[Information provided]
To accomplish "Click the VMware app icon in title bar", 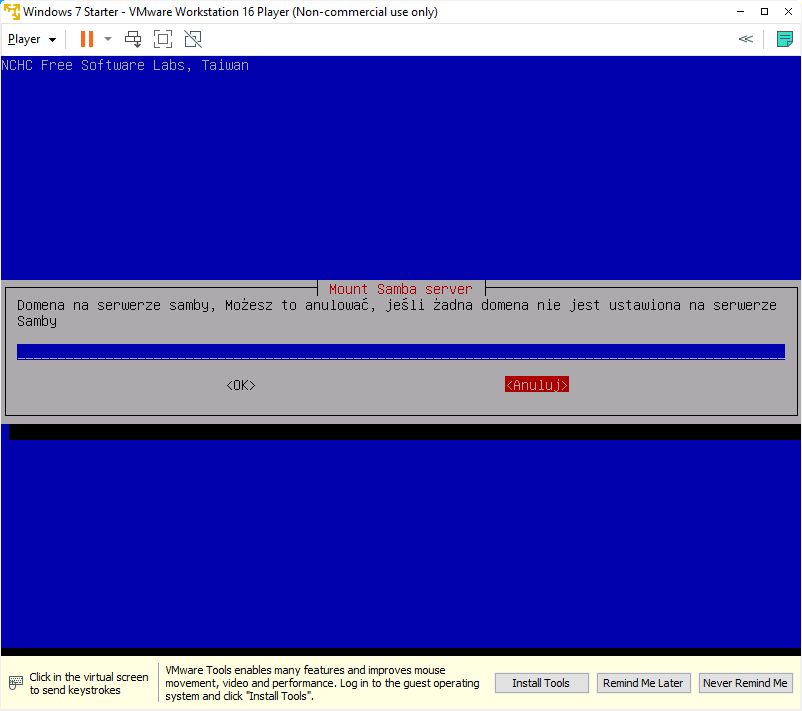I will click(12, 12).
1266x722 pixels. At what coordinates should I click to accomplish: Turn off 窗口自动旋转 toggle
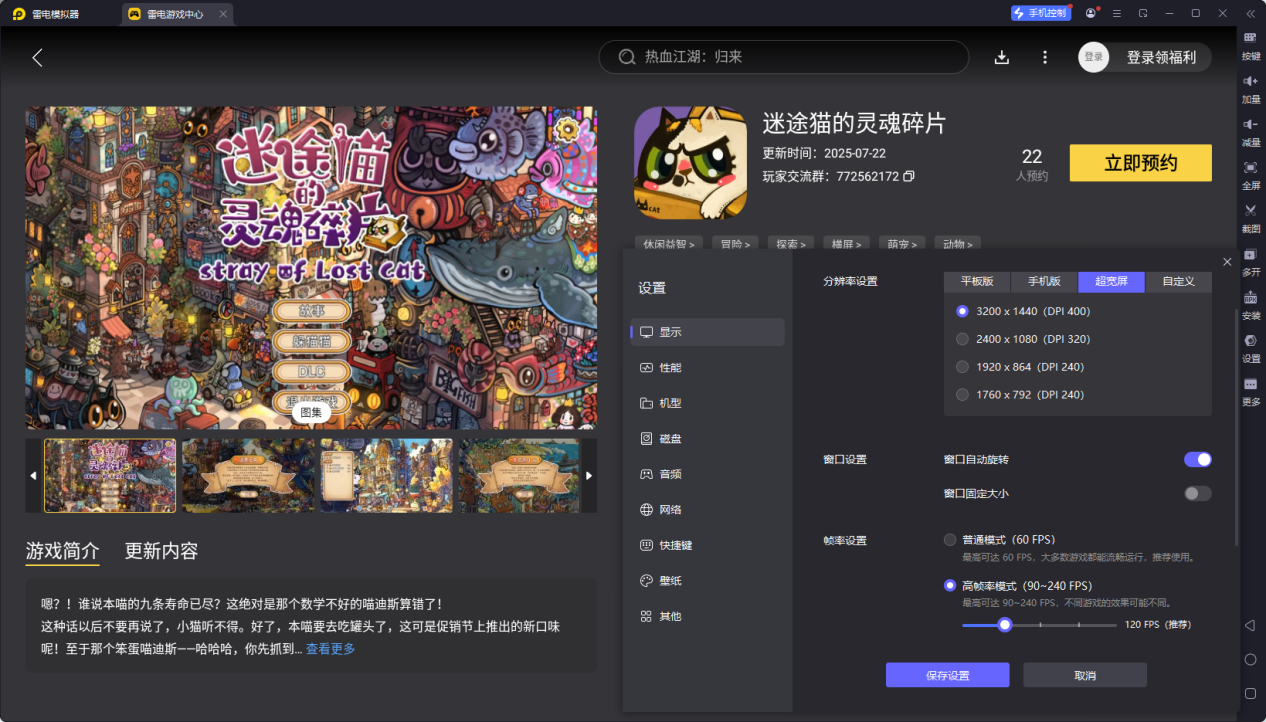(x=1197, y=459)
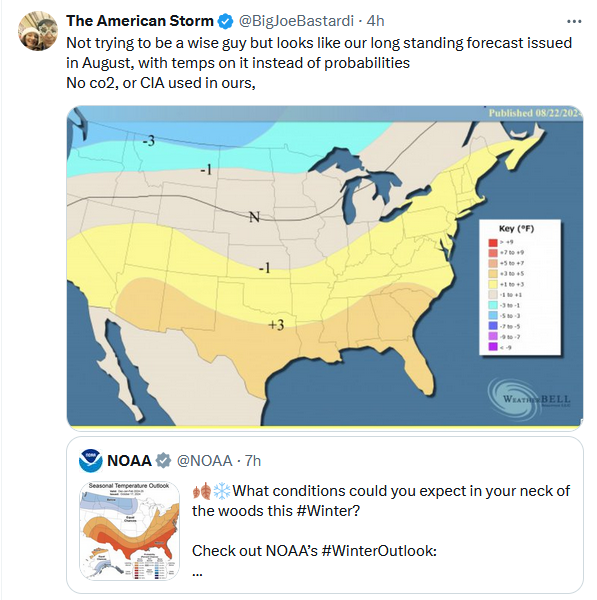Screen dimensions: 597x600
Task: Open the Seasonal Temperature Outlook thumbnail
Action: (x=130, y=531)
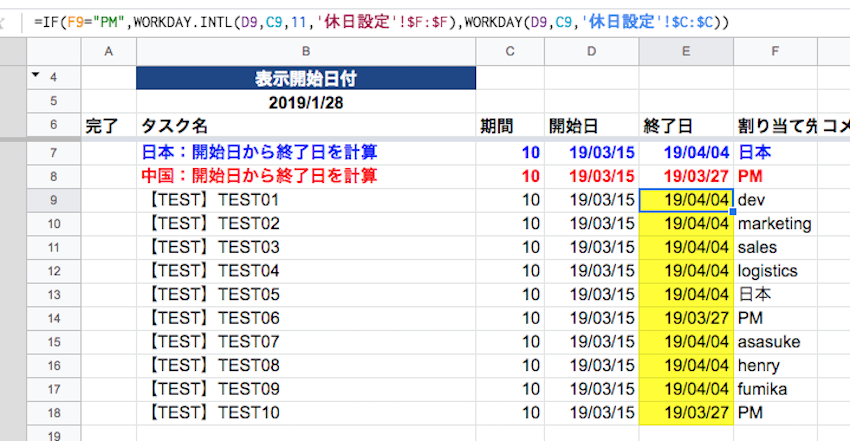This screenshot has height=441, width=850.
Task: Click the red 中国：開始日から終了日を計算 cell
Action: tap(306, 176)

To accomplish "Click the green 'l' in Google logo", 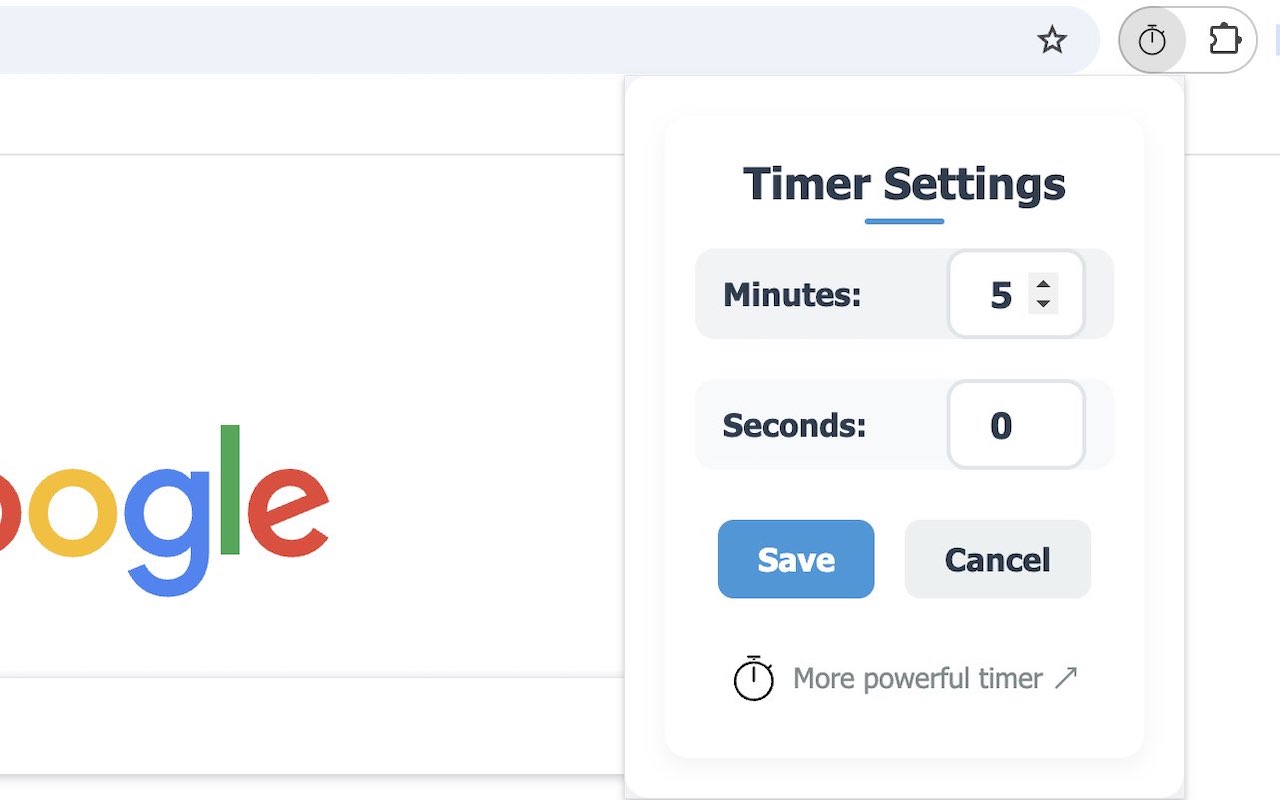I will click(x=230, y=489).
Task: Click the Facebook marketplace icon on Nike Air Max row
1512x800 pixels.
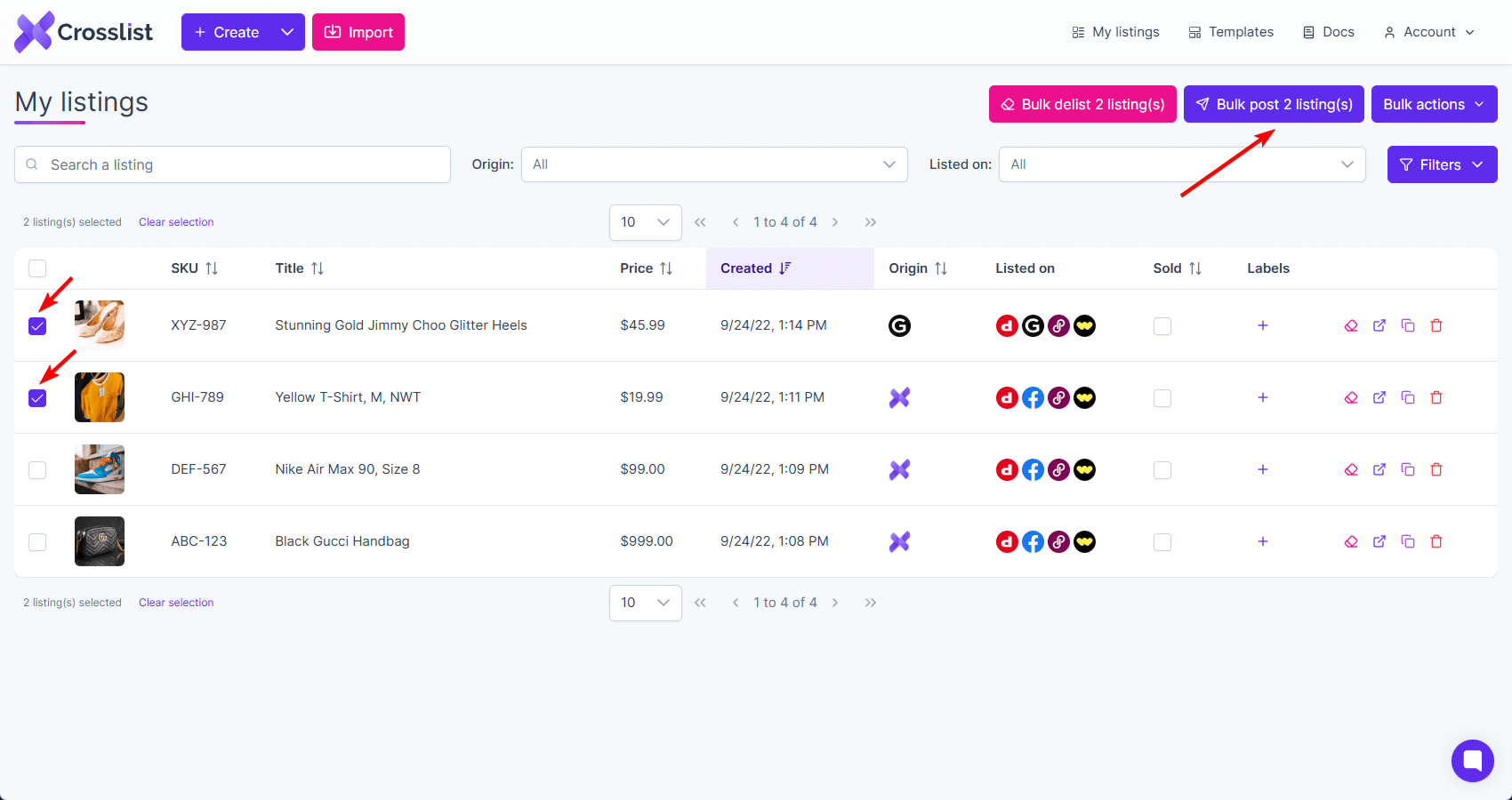Action: click(x=1033, y=469)
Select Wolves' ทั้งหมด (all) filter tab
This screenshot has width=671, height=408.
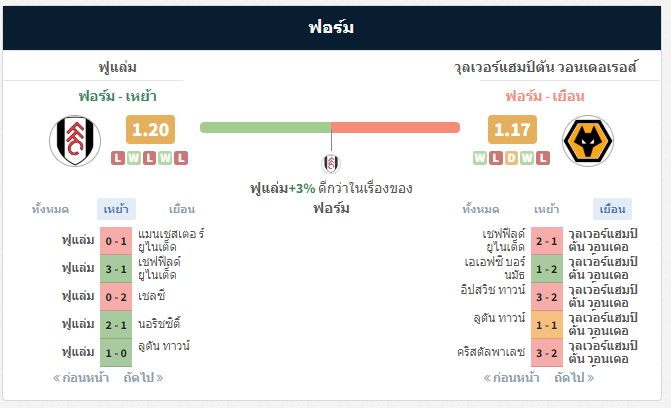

[Directions] What is needed is an exact restatement of every line from the one containing "1512x800 pixels." through the last line of the records, pictures left out.

[Finished task]
1512x800 pixels.
Action: click(x=1033, y=469)
Select Wolves' ทั้งหมด (all) filter tab
This screenshot has width=671, height=408.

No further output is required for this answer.